INTERVIEW ON THE PRICE OF BUSINESS SHOW, MEDIA PARTNER OF THIS SITE.
Recently Kevin Price, Host of the nationally syndicated Price of Business Show, interviewed Alexander Paykin.
The Alexander Paykin Commentaries
Artificial intelligence is increasingly used not just for tasks like translation or search, but for advice—on life decisions, relationships, career moves, and moral questions. Tools like ChatGPT or Replika simulate thoughtful, conversational guidance, leading many to rely on them as informal counselors. But this growing trend carries serious, often overlooked consequences.
AI-generated advice creates a false sense of authority. The language is confident, coherent, and sometimes even reassuring. Yet behind the words is no real understanding—just a prediction engine trained on vast datasets. These systems can’t assess context, grasp emotional nuance, or reflect on the consequences of their suggestions.
When users make significant life choices based on AI input—whether quitting a job, ending a relationship, or confronting a legal dilemma—they may suffer real-world harm. Unlike professional advisors or consultants, AI systems carry no legal duty of care. If a human counselor gives poor advice, they can be held accountable. When AI does, there’s typically no recourse. Most platforms shield themselves with disclaimers that state the information is for entertainment or general purposes only, regardless of how persuasive or specific it may sound.
There are also unresolved legal questions around data privacy. People routinely share personal stories and decisions with AI systems, unaware that their input may be stored, analyzed, or used to train future models. In jurisdictions like the EU, this may conflict with data protection laws such as the GDPR, which require clear consent for processing sensitive personal data. In countries like the U.S., where consumer privacy laws are more fragmented, users have even fewer guarantees.
Beyond the legal risks is the deeper ethical concern: users may start to outsource judgment to machines. Over time, turning to AI for personal decisions erodes self-agency and critical thinking. Worse, AI systems may carry subtle biases inherited from their training data, influencing users in ways that are neither visible nor accountable.

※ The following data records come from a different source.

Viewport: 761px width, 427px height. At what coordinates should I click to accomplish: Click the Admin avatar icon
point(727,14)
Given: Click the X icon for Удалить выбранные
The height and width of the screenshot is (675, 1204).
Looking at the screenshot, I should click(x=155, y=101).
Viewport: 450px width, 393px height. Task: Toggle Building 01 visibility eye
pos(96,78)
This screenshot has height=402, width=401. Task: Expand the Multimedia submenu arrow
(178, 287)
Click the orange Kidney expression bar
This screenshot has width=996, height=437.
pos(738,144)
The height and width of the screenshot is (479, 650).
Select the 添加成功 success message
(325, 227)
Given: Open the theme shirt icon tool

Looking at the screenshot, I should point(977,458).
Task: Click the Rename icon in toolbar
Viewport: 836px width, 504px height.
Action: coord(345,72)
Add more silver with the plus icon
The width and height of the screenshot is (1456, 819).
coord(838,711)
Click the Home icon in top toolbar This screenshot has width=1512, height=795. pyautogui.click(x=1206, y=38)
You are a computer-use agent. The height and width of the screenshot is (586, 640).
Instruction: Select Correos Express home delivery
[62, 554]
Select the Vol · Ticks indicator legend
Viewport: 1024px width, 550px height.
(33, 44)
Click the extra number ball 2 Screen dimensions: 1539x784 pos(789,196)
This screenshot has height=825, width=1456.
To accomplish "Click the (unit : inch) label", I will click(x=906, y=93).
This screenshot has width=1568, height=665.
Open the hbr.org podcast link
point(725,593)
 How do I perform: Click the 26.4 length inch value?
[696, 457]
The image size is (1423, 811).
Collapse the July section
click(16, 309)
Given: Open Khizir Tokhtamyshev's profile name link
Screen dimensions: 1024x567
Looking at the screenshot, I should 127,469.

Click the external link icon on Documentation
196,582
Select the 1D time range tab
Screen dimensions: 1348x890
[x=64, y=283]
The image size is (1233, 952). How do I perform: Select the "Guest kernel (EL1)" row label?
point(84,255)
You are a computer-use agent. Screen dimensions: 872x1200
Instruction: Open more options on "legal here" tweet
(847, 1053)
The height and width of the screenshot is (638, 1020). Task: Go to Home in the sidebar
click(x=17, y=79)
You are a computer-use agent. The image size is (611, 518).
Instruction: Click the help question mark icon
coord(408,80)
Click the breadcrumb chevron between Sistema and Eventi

There is currently no consistent regulation that defines the boundaries of AI’s role in personal advising. Without clearer rules, platforms are free to offer what looks like guidance without taking on the responsibility that normally comes with it. Developers influence user behavior on a massive scale—yet can avoid consequences when that influence leads to harm.
Until robust legal frameworks are in place, users must treat AI-generated advice with caution. These tools can assist with brainstorming or offering perspective—but they should not be mistaken for wise, neutral, or reliable counsel. Advice without accountability is not just risky—it’s potentially dangerous.